> [Consegna scritta 1] Riproduci fedelmente il brano della recensione di Maldoror che va da "La trama di" fino a "per conto suo." incluso.

> [Testo estratto]

^^^^^^^^^^^^^^^^

Il nuovo film di Fabrice Du Welz, con Anhtony Bajon, è un thriller poliziesco basto sulla storia di un vero serial killer che ha terrorizzato il Belgio.
Recensione del film di Fabrice Du Welz Maldoror

All’81a edizione della Mostra Cinematografica di Venezia viene presentato Fuori Concorso il thriller Maldoror, il nuovo film scritto e diretto dal regista belga Fabrice Du Welz. Quello che vede protagonista il giovane attore francese Anthony Bajon è un poliziesco sulle tracce di un serial killer, con la storia vera di quest’ultimo che ha ispirato il 7° film dell’autore belga di Vinyan e Colt 45. Ecco di seguito la recensione di Maldoror, il nuovo film di Fabrice Du Welz, regista di Calvaire e Inexorable del 2021.

La trama di Maldoror, il film di Fabrice Du Welz

La narrazione di Maldoror, ultimo film scritto e diretto dal regista belga Fabrice Du Welz, trova ispirazione da fatti realmente accaduti, seguendo l’indagine di un serial killer che ha terrorizzato il Belgio per un decennio. Di seguito viene riportata la sinossi ufficiale di Maldoror, il film con Anthony Bajon:

Quando due ragazze scompaiono, Paul Chartier, giovane e impulsiva recluta della polizia, viene assegnato a “Maldoror”. Quest’unità segreta è stata creata per monitorare un pericoloso maniaco sessuale. Quando l’operazione fallisce, stufo dei limiti imposti dalla legge, Chartier decide di dare la caccia ai colpevoli per conto suo.

La recensione di Maldoror: il trionfo del caos sull’ordine della giustizia

Un calvario cristologico ha inaugurato la carriera cinematografica dell’autore belga Fabrice Du Welz, con un martirio che arriva come ultima opera scritta e diretta dallo stesso al Lido di Venezia. In Maldoror si fa esplicito riferimento a Giovanna d’Arco, ma ad essere riprese sono anche le dinamiche politiche già intraviste ad esempio nel film Colt 45 del 2014, oltre al deterioramento cagionato dall’ossessione – sempre con la morte/scomparsa di giovani anime innocenti al centro della narrazione – come per lo splendido Vinyan.

Con il titolo presentato Fuori Concorso a Venezia81 si fa infatti riferimento ad un thriller squisitamente poliziesco, che sfrutta uno dei casi di cronaca nera più celebri della terra del regista per rappresentare su schermo la vittoria del caos sull’ordine, dell’ingiustizia e della perdita di amore. Desolante la storia realizzata da Fabrice Du Welz e che viene ispirata dai fatti legati al criminale realmente esistito Marc Dutroux (soprannominato Il Mostro di Marcinelle): serial killer, pedofilo e sequestratore di bambine in Belgio tra il 1985 e 1996.

^^^^^^^^^^^^^^^^

> [Dati forniti]

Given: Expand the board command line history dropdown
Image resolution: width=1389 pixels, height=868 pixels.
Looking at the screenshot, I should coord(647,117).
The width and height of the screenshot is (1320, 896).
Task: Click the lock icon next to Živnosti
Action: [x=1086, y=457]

^^^^^^^^^^^^^^^^

> [Consegna scritta 2] Trascrivi senza cambiare nulla tutte le righe dei record riportati sopra.

> [Soluzione 1]
La trama di Maldoror, il film di Fabrice Du Welz

La narrazione di Maldoror, ultimo film scritto e diretto dal regista belga Fabrice Du Welz, trova ispirazione da fatti realmente accaduti, seguendo l’indagine di un serial killer che ha terrorizzato il Belgio per un decennio. Di seguito viene riportata la sinossi ufficiale di Maldoror, il film con Anthony Bajon:

Quando due ragazze scompaiono, Paul Chartier, giovane e impulsiva recluta della polizia, viene assegnato a “Maldoror”. Quest’unità segreta è stata creata per monitorare un pericoloso maniaco sessuale. Quando l’operazione fallisce, stufo dei limiti imposti dalla legge, Chartier decide di dare la caccia ai colpevoli per conto suo.

> [Soluzione 2]
Given: Expand the board command line history dropdown
Image resolution: width=1389 pixels, height=868 pixels.
Looking at the screenshot, I should coord(647,117).
The width and height of the screenshot is (1320, 896).
Task: Click the lock icon next to Živnosti
Action: [x=1086, y=457]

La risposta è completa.